**PROBLEM TO SOLVE**
Transcribe the records underneath word for word, and leave no line out.

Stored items

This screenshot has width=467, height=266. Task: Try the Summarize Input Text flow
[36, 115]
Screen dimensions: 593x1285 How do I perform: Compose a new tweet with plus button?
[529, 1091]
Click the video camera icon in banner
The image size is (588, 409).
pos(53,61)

**ANSWER BOX**
This screenshot has width=467, height=266. Task: Try the Summarize Input Text flow
[36, 115]
Screen dimensions: 593x1285 How do I perform: Compose a new tweet with plus button?
[529, 1091]
Click the video camera icon in banner
The image size is (588, 409).
pos(53,61)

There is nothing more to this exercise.